Pesquisa da seção brasileira da Organização Internacional do Trabalho (OIT)
mostra que, de cada dez empresas, nove acreditam que o selo social ajuda a
eliminar o trabalho infantil e três apóiam ações diretas para enfretar esse
desafio. O crescimento de um dos selos, o da Fundação Abrinq, demonstra que
o interesse é cada vez maior: em 1995, 54 empresas tiveram o direito de usar
a distinção em seus produtos; no ano passado, 1.346.
“Para cada empresa que tem o selo, outras dez ou mais acabam sendo levadas
nessa onda”, afirma o diretor da OIT no Brasil, Armand Pereira. O raciocínio
é simples: companhias concorrentes também querem ter o direito de estampar o
selo e, por isso, deixam de empregar crianças e adolescentes.
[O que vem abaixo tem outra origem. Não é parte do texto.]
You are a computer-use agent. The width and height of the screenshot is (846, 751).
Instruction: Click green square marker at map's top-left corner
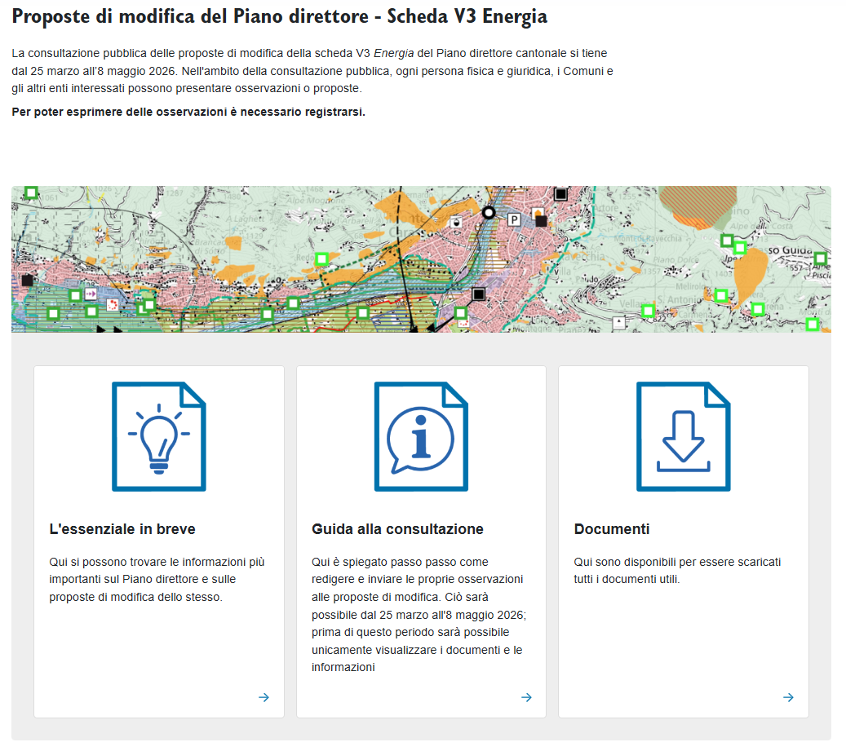pyautogui.click(x=31, y=192)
Um exemplo
bem-sucedido é o da Associação Brasileira dos Exportadores de Cítricos
(Abecitrus), que em 1996 passou a não comprar matéria-prima de produtores
que usavam trabalho infantil nas plantações. Evitou-se, assim, que milhares
de crianças continuassem a perder até as impressões digitais, por causa do
efeito corrosivo da colheita das laranjas.
Efeito dominó – Além de estimular iniciativas entre firmas concorrentes, o
selo social acaba forçando toda uma cadeia produtiva a fazer parte desse
processo. Empresas como a Volkswagen e a Ford já chegaram a ser questionadas
pelo Fórum Nacional de Prevenção e Erradicação do Trabalho Infantil em
relação ao uso de carvão que vinha de regiões que exploravam a mão-de-obra
infantil. Resultado: elas acabaram por exigir que firmas fornecedoras também
banissem a exploração de crianças e adolescentes nas carvoarias. “As
empresas estão passando a exigir de seus fornecedores o fim dessa prática”,
afirma a secretária-executiva do fórum, Soleny Hamú.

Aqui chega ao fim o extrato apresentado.